Dodany: 07.12.2021 11:55|Autor: Asienkas

Książka: Morze krwi
Lech Monika

Wszędzie "blood"


Jak myślicie, czy dobro i brutalność mogą iść w parze? Andrea, bohaterka powieści otwierającej cykl „Droga smoka”, zajmuje się piękną rzeczą, pomaga innym kobietom. W pracy nie przebiera w środkach, a akcje, na które wyrusza, często są pełne przemocy. Splot wydarzeń prowadzi do wylewu tytułowego „Morza krwi”.

Akcja powieści dzieje się w niedalekiej przyszłości – lata 50. XXI wieku. Utrzymana jest w klimacie urban fantasy. To, co niezwykłe, przeplata się z dobrze znanymi krajobrazami. Monika Lech wprowadziła do świata rasę tzw. Zmiennych. Łączą oni cechy ludzi i zwierząt – coś jak wilkołaki, ale bardziej kontrolują swoją moc. Jednym z nich jest Alex, który mocno poturbowany zostaje wysłany do Krakowa – spokojnego miejsca, w którym ma zebrać siły. Tam trafia pod dach Andrei. Początkowo nic nieznacząca znajomość przeradza się we wzajemną fascynację, a i ich drogi zawodowe w pewnym momencie zaczynają się przecinać.

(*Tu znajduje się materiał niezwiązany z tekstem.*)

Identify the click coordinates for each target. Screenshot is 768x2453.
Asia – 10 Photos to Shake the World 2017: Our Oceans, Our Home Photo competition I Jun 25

Zacznijmy od plusa tej książki, czyli bohaterów. Monika Lech fantastycznie ich przedstawiła. Narratorami są naprzemiennie Andrea i Alex i z kolejnymi rozdziałami coraz lepiej ich poznajemy. Autorka wykreowała bardzo barwne postacie, które zapadają w pamięć i mam tutaj na myśli zarówno duet głównych bohaterów, jak i postacie dalszoplanowe. W tym całym krwawym bajzlu wyłaniają się ciekawe charaktery i mogą urzec czytelnika swoją lojalnością, dającą taki ciepełkowaty efekt przyjaźni, świetnie kontrastujący z brutalnością, którą przesycone jest „Morze krwi”.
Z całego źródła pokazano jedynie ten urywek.